** Document segment **
----------

Pitchforks and torches.

#9 Comment By Erik On February 24, 2016 @ 10:18 pm

There are a lot of small businesses and freelancers throughout this country who thrive on physical currency in large denominations. Eliminating cash sounds like an effort to make it impossible for anyone who generates value to escape becoming a serf of the banking system with all of the attendant fees and restrictions. I work at a small, legal business where the owners file all proper tax documents and make payment by credit card available to their customers, but they are so very grateful when high-spending customers come in with envelopes of $100 bills because accepting cash saves a ton of money in transaction fees. For a small business, those narrow margins are everything.

#10 Comment By Trev On February 25, 2016 @ 2:16 am

Jason (and others): If you haven’t already viewed it, “belangp” did, in his typical virtuoso fashion, an outstanding analysis of the above war on cash. See it:

#11 Comment By musings On February 25, 2016 @ 8:17 am

I really hate the slim suppositions that form the just-so stories of our rulers. It’s as bad as saying that patent leather shoes can allow boys to see up your dress.

In reality the latest threat (with which I am sure they will follow through) to remove the $100 bill needs some traction from the public. Once it is cowed into believing the protection angle to the story, anyone who opposes this situation (which will lead to negative interest rates on savings), then no matter what the well-supported “enemy” is up to, the policy will be unveiled and irreversible. Those who will impose it will do so in the name of patriotism. In reality, it will be the very opposite. Being an American will just be another burden, not a source of pride in what our founders, innovators and own selves have achieved.

#12 Comment By grumpy realist On February 25, 2016 @ 12:28 pm

JP Morgan Chase has already gotten rid of their change-sorting machines. They now only take coins if you count them out and wrap them up in the wrappers.

#13 Comment By Biff On February 25, 2016 @ 12:36 pm

Got stopped in a west coast airport heading to Asia by the federal goons. We had a couple dollars over our ten thousand limit, and they treated us like we had twenty pounds of heroin. Down to gulag we went for a thorough search of our bodies and everything we had. Missed our international flight, and it was quite expensive(airlines don’t care about your problems) to continue our journey, not to mention the $1200.00 fine they slapped us with. They’ve got it in for “our” money.

----------

** Parts of the exercise **
A. According to the comment thread about eliminating cash, what has JP Morgan Chase already gotten rid of?
B. Print the part of the comment thread between "#12 Comment By" and "in the wrappers.", inclusive.
C. Proceed with the comment thread on the war on cash, picking up after its last comment.

** Given information **
----------

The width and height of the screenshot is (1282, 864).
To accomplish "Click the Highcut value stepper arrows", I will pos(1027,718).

----------

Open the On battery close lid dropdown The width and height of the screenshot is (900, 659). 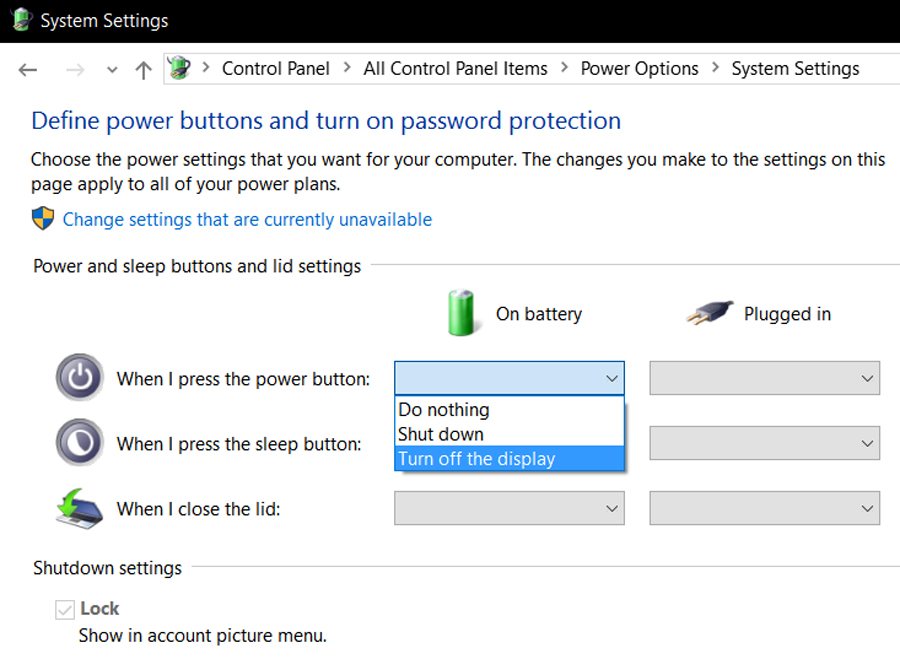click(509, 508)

----------

** Exercise responses **
A. Its change-sorting machines.

B.
#12 Comment By grumpy realist On February 25, 2016 @ 12:28 pm

JP Morgan Chase has already gotten rid of their change-sorting machines. They now only take coins if you count them out and wrap them up in the wrappers.

C.
#14 Comment By KA On February 25, 2016 @ 7:42 pm

Next time how America would finace a drug or terror business? How a future ISor Al Qiada would be financed by US? Big banks will not be able to launder drug money . Is America getting out of this business ?

#15 Comment By Fascist Nation On February 27, 2016 @ 12:25 am

I’m sure ISIS is paid by the pallet full of $100 bill flown in on C-130s by the US Government.

I’m sure drug dealers love to receive $100 bills.

I’m sure child pornographers pay for their young conquests with $100 bills.

Did I forget any other scum of the earth? Oh yes, I’m sure elected officials, judges and cops enjoy $100 bills too.

#16 Comment By /mark240 On March 3, 2016 @ 4:16 am

If the US forces a cashless society, they will impose international cooperation. Otherwise we would all demand to be paid in Euros, or Gold, Silver, anything we could keep on hand. So they would force a roll-up of all other currency. They will increase house raids- all cash or gold must be drug money!

Interesting, you never hear- gosh, terrorists and pedophiles use cars and roads- we can’t have that! No more private car ownership- only buses! No more cash, use your visa/mc and state issued id to ride.

#17 Comment By Gary M On March 21, 2016 @ 3:18 pm

Are you aware that the serial number on every bill is tracked by the banks? They know which bills are dispensed by the ATMs to which person. Then the bills from the merchants are scanned by serial number as they come back to the vaults. This data is accessible to the government at any time. While the bills might wander some between the ins and outs, the data that is recoverable to track your life is getting more complete every day. Lets go back to non track able metal currency. I am not talking about the gold standard here. I am talking $1, $5, $10, and $20 coins.